Despite the largely positive findings, the UK is still under lockdown and several months from full reopening, a reminder that even with a fast-track vaccination program it can take time for life to return to normal. The prime minister recently warned that no vaccine is 100% effective and that high levels of infection could still lead to high death rates.
Although the data shows a vaccine efficiency below the 95% shown in Pfizer trials, government scientists were optimistic about the findings. In the UK, the group that got the vaccine was mostly people aged 70 and over who have weaker immune systems than their younger peers. The clinical trials focused primarily on people 55 and younger.
It’s normal for vaccines to trigger a slightly weaker immune response, as they are initially implemented among the elderly, said Jeremy Brown, who advises the government. Another reason government advisers are optimistic is that the trial results point to the vaccines being highly effective in preventing serious illness and death from Covid-19, added Professor Brown, easing pressure on the system. health of the country.
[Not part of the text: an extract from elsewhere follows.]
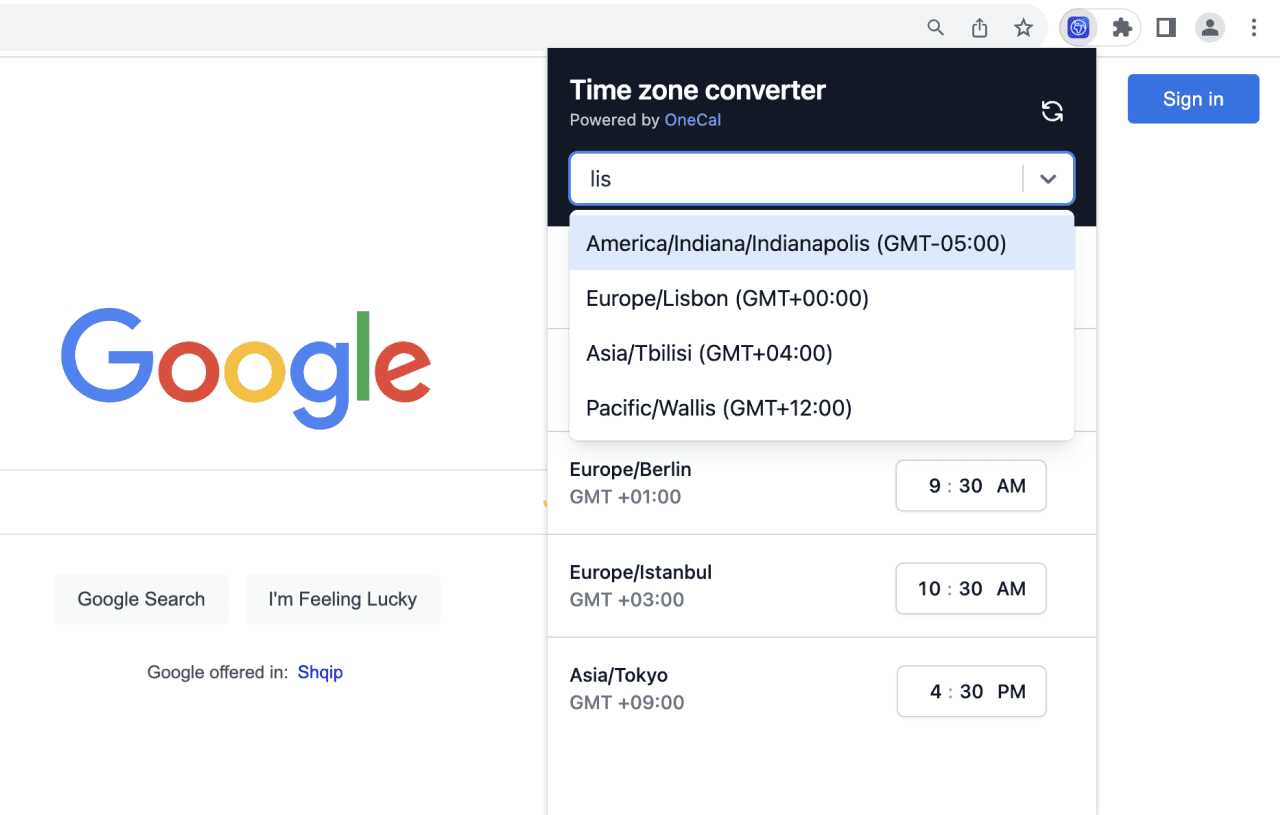
Task: Click the Sign in button
Action: pos(1193,99)
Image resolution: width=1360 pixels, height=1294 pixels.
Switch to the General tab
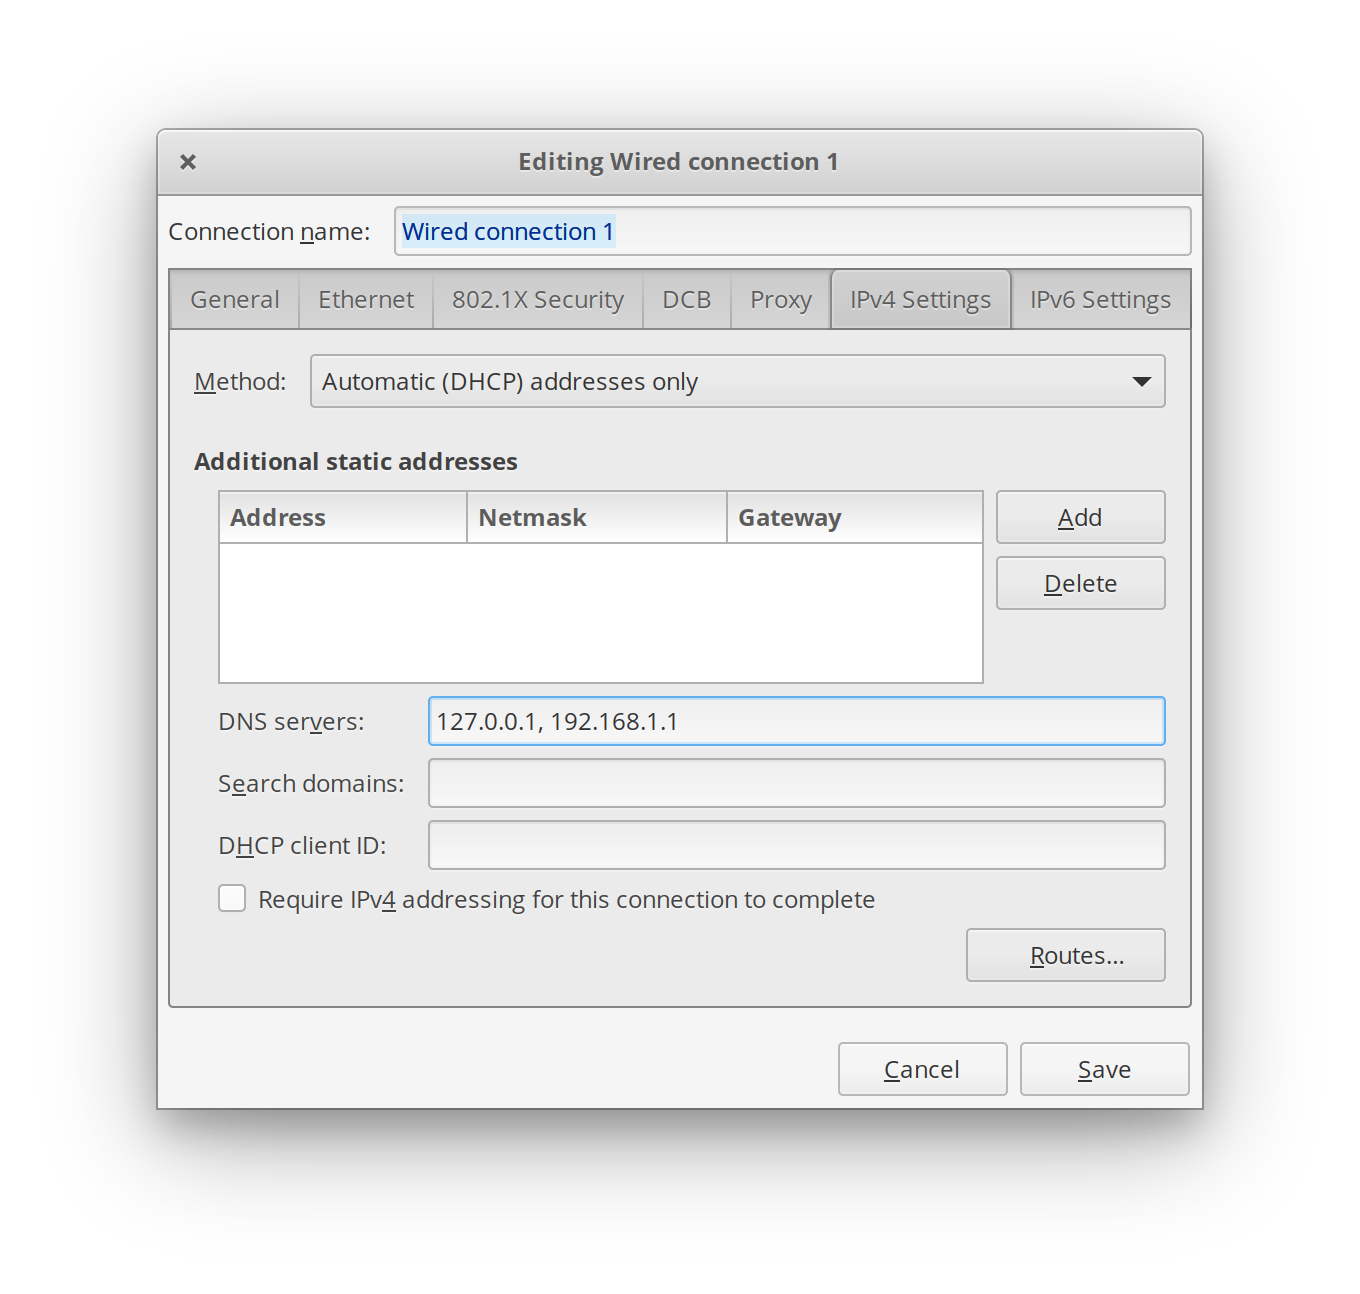234,298
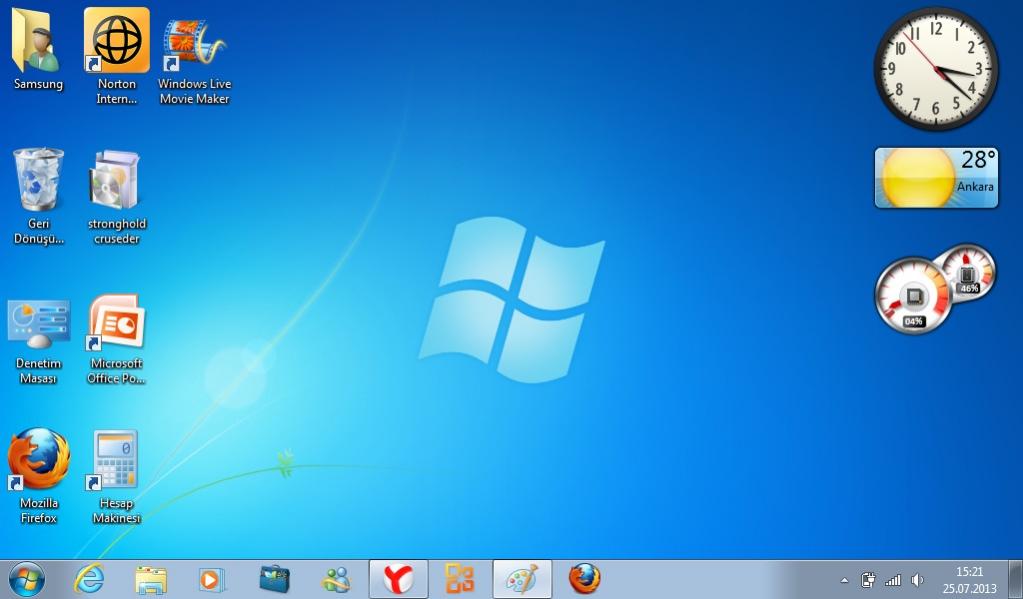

Scientists have said that new variants of the virus, including one from South Africa that has been found in the UK and has shown some resistance to existing vaccines, will require the development of second- and third-generation injections. Johnson said he anticipates that those vulnerable to the disease will need to receive an updated booster dose in the fall.
The successful launch of the vaccine justifies the British government’s decision to go big and early on vaccines. In April of last year, when the first wave of the pandemic peaked, the government’s top scientific adviser decided that a specialized vaccine task force needed to be established. The government went on to obtain 400 million doses from seven different pharmaceutical companies. Regulators in the UK have already approved three vaccines for use.
The data also supports another British gamble: British officials decided to distribute limited initial vaccine supplies more finely by widening the gap between doses up to 12 weeks of just three recommended by Pfizer and four by AstraZeneca.
The decision, questioned by American scientists and some British doctors, but recently endorsed in the AstraZeneca case by the World Health Organization, has helped the country reach the goal of offering a first dose to the four most vulnerable groups by the 15th. February, accounting for 88% of deaths from the disease, said the UK government.
—Joanna Sugden contributed to this article.